> [Task 1]: In the passage on Jesus' cry from the cross, why did Jesus know beforehand that his friends would abandon him? Answer in one to three sentences.
> [Task 2]: Repeat word for word the part of the passage on Jesus' cry from the cross from "Isolated from friends" up to and including "hides its face.".

— Begin Selection —

Why. WHY. The word many of us have uttered in times of deep suffering; we are only human, after all. But this is Jesus, the perfect Son of God, the Beloved of his Father, wailing in lowly Aramaic, “Eloi, eloi, lama sabachthani?” Did God forsake Jesus when he needed God most?  

Jesus, in his earthly life, had been forsaken many times, by the members of His own household early on and then the people of his hometown, Nazareth. Ultimately the whole nation followed suit: the multitudes that at one time followed Jesus wherever he went and hung upon his every word soon became shocked and offended, and they shunned him. At the last, even with his closest followers, his beloved friends, he was betrayed, forsaken, abandoned, and denied by them. There can be no doubt that Jesus felt these disappointments deeply, but he was always able, no matter what, to find assurance and constancy in prayer with God, his Father. Jesus knew that everything he said or did was in perfect alignment with God’s will. God’s thoughts were his thoughts; Jesus could clearly discern, through all the ups and downs of His earthly ministry, God’s will and his glorious purpose. So Jesus knew this would happen, and even told his friends, “The time is coming—indeed it’s here now—when you will be scattered, each one going his own way, leaving me alone. Yet I am not alone because the Father is with me(John 16:32). Indeed the hour had come: they abandoned him and fled as He had predicted, and He was left alone. But did Jesus despair? Or was he completely in sync with his Father, in complete control of events? (Note what happens in the exchange with the temple guards, and then later with Pilate.) 

Isolated from friends and family, Jesus endured the long night in a holding cell; the exchange with the Sanhedrin; the interviews with Pilate and Herod and Pilate again; the screams of the crowd, “Crucify him!” The torturous scourging, mocking, spitting, piercing, naked, bloody humiliation of the crucifixion. Yet even on the cross, where every breath is an agonizing struggle, Jesus speaks comfort to others: to those who are killing him (“Father, forgive them, they don’t know what they are doing”); to the thief beside him (“This very day you will be with me in the garden”); and to his mother and “beloved disciple” (“Behold your mother; behold your son”). But at noon, when the sun is at its zenith, Jesus goes silent. And for three long hours complete and utter darkness covers the land as the earth itself groans and the brightness of heaven hides its face.

— End Selection —
— Begin Material provided —

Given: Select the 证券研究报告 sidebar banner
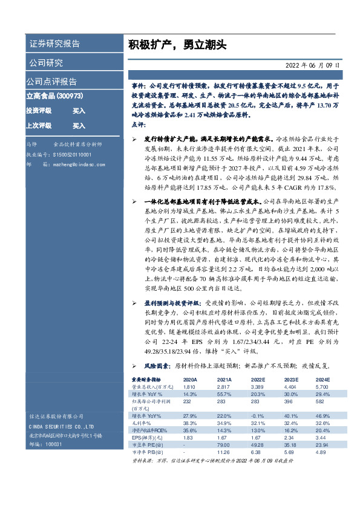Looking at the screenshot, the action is pyautogui.click(x=54, y=45).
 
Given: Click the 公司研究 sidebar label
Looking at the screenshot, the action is pyautogui.click(x=45, y=63).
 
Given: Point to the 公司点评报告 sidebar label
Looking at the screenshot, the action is pyautogui.click(x=51, y=81).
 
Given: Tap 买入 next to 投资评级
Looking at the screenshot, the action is pyautogui.click(x=79, y=111).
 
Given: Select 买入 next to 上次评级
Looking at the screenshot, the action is pyautogui.click(x=79, y=126).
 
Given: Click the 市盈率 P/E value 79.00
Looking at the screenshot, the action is pyautogui.click(x=208, y=444).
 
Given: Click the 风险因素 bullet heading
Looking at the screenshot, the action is pyautogui.click(x=159, y=366).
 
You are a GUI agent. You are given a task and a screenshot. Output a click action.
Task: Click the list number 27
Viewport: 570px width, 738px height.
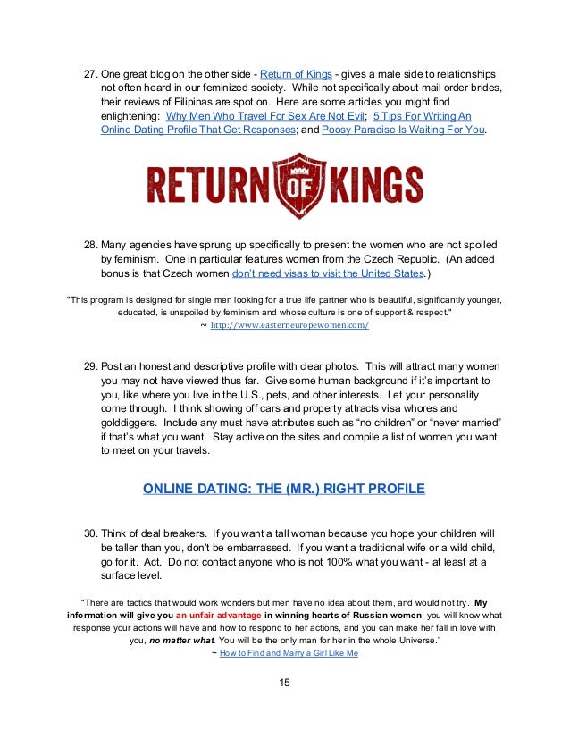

— End Material provided —

> [Worked solution 1]: Jesus knew because everything he said or did was in perfect alignment with God's will. God's thoughts were his thoughts, so through all the ups and downs of his earthly ministry he could clearly discern God's will and his glorious purpose.

> [Worked solution 2]:
Isolated from friends and family, Jesus endured the long night in a holding cell; the exchange with the Sanhedrin; the interviews with Pilate and Herod and Pilate again; the screams of the crowd, “Crucify him!” The torturous scourging, mocking, spitting, piercing, naked, bloody humiliation of the crucifixion. Yet even on the cross, where every breath is an agonizing struggle, Jesus speaks comfort to others: to those who are killing him (“Father, forgive them, they don’t know what they are doing”); to the thief beside him (“This very day you will be with me in the garden”); and to his mother and “beloved disciple” (“Behold your mother; behold your son”). But at noon, when the sun is at its zenith, Jesus goes silent. And for three long hours complete and utter darkness covers the land as the earth itself groans and the brightness of heaven hides its face.